Dataset entries:
_ _ _ _

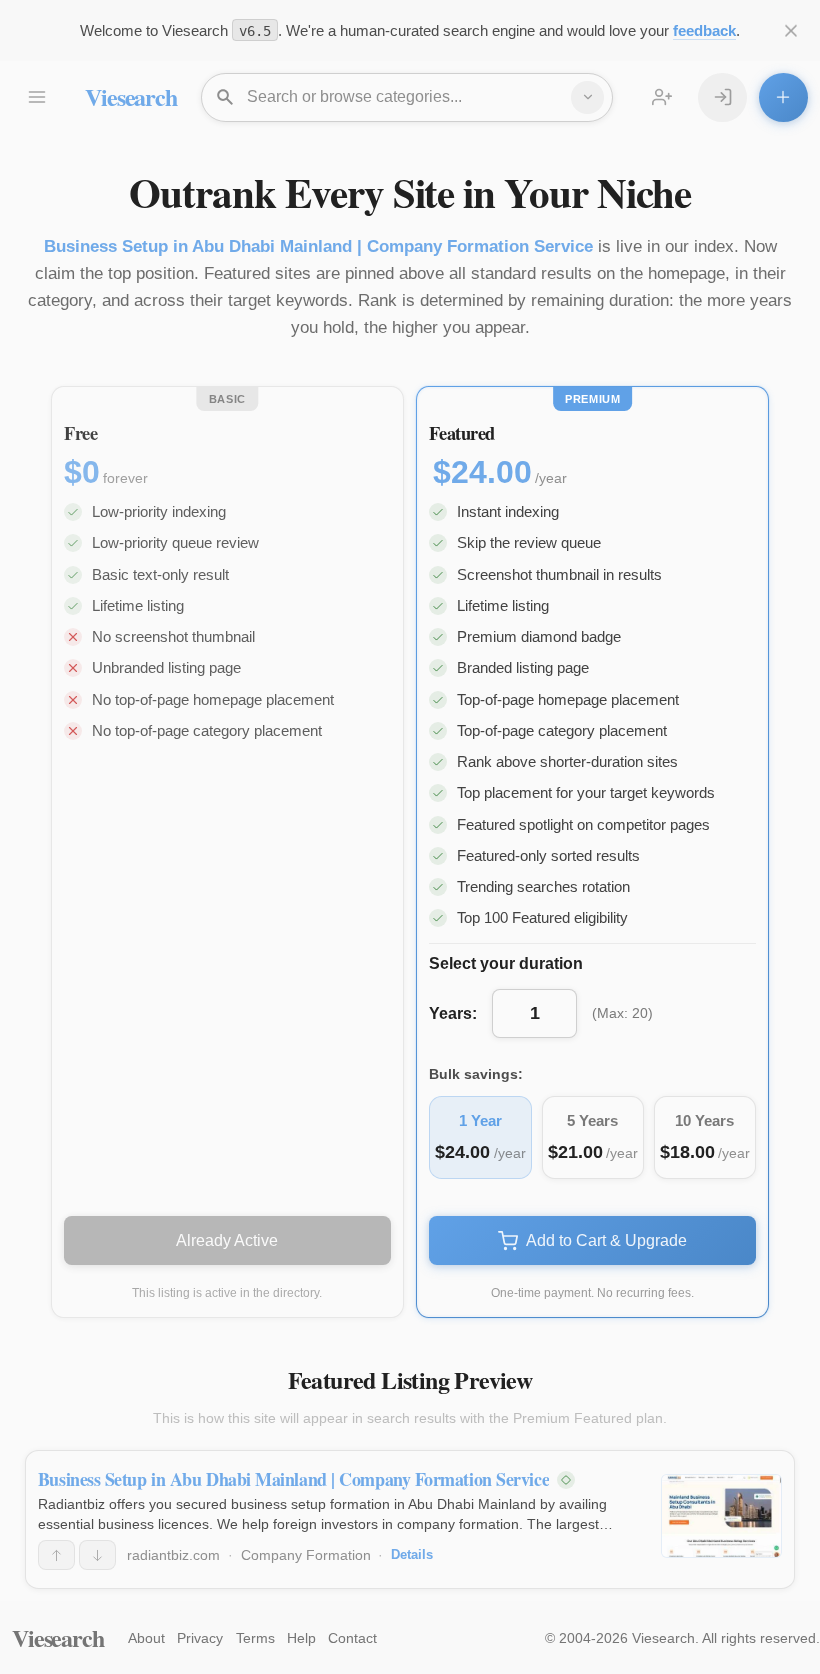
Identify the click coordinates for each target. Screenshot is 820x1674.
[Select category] (587, 97)
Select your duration (506, 963)
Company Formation (306, 1555)
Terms (255, 1638)
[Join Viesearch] (662, 97)
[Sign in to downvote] (97, 1555)
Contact (352, 1638)
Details (412, 1554)
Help (301, 1638)
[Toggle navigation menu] (36, 97)
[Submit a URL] (783, 97)
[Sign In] (722, 97)
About (146, 1638)
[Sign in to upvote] (56, 1555)
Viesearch (130, 96)
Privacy (200, 1638)
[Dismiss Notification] (791, 30)
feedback (704, 30)
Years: (453, 1013)
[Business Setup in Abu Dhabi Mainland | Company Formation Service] (721, 1516)
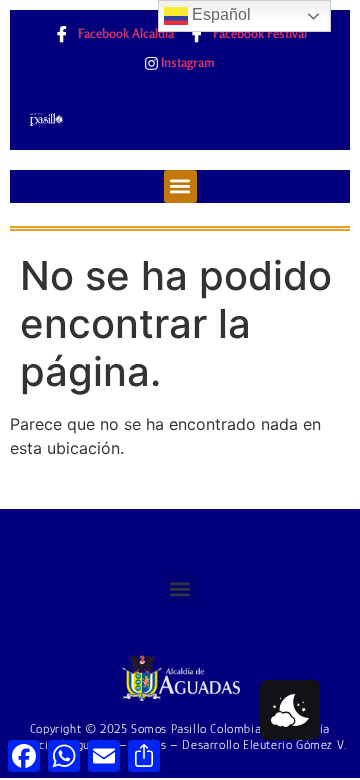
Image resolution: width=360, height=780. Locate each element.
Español (219, 14)
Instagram (186, 62)
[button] (180, 186)
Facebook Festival (258, 33)
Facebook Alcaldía (124, 33)
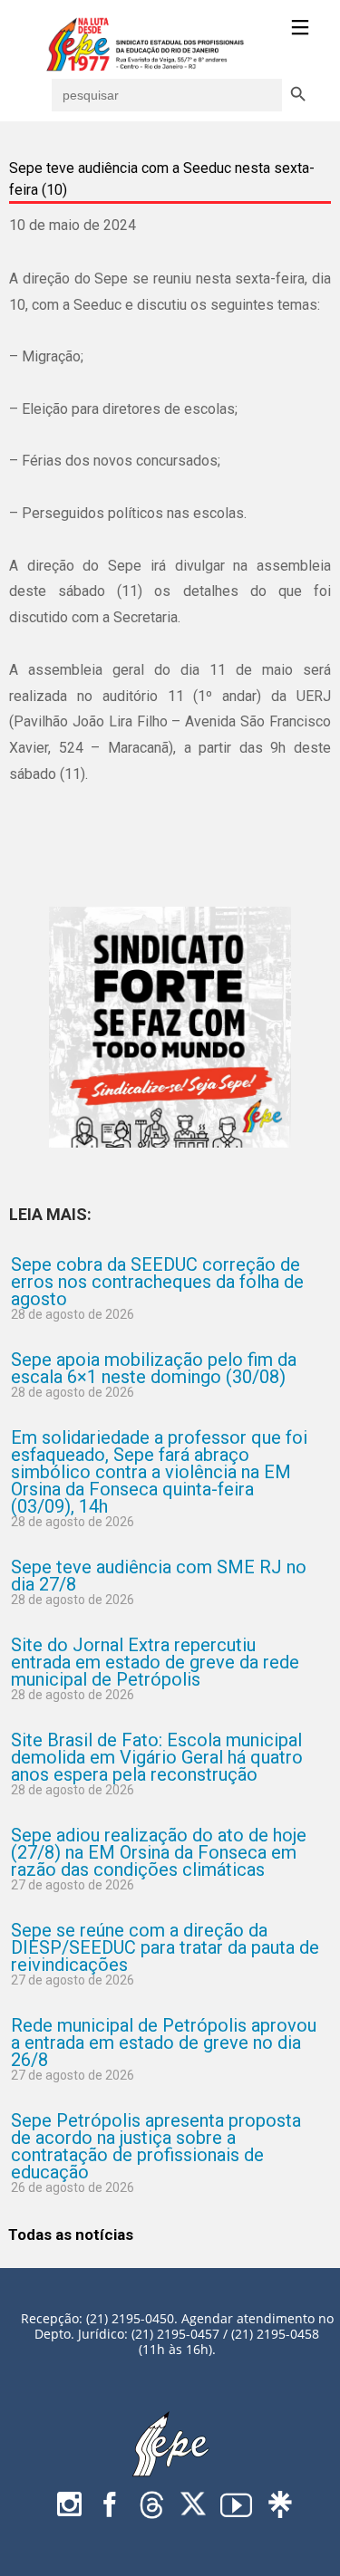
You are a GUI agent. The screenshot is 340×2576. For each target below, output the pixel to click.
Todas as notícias (70, 2234)
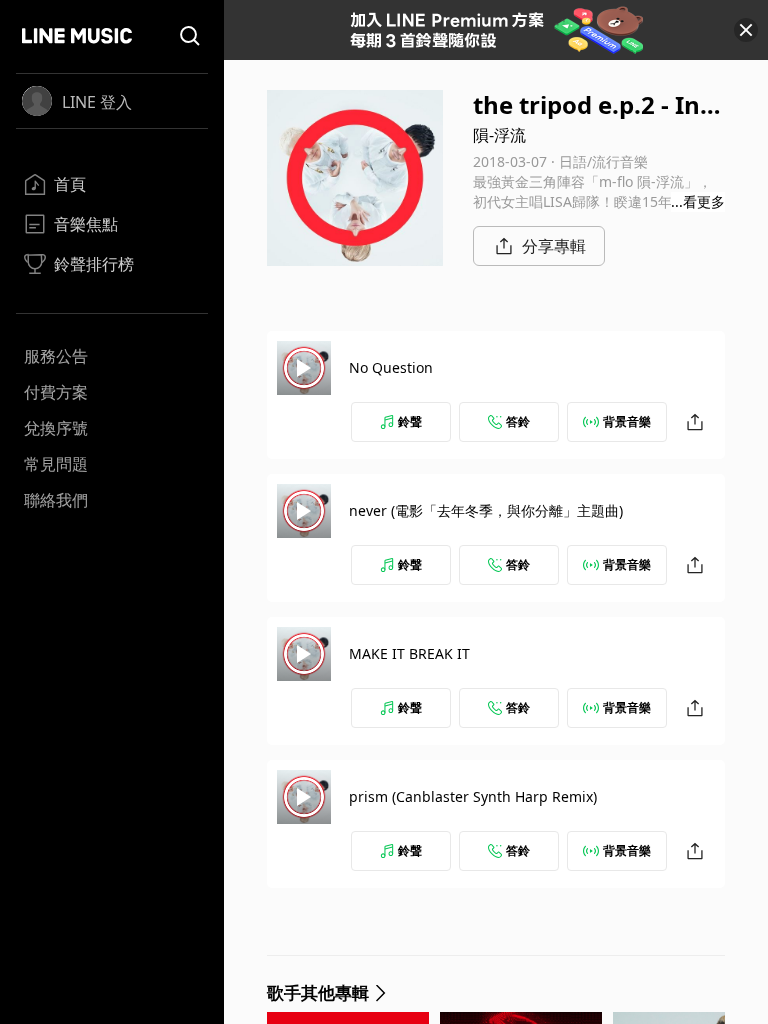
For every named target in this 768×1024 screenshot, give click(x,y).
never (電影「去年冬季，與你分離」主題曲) (486, 510)
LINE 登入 (97, 102)
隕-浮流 (499, 135)
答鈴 (518, 421)
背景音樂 (627, 421)
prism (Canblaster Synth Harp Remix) (473, 796)
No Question (391, 367)
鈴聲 (410, 421)
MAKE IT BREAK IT (409, 653)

_ _ _ _

--- Work to be completed ---
Which lines of the data contain the string "Facebook"? Copy each one.

--- Result of this exercise ---
Facebook Festival (258, 33)
Facebook Alcaldía (124, 33)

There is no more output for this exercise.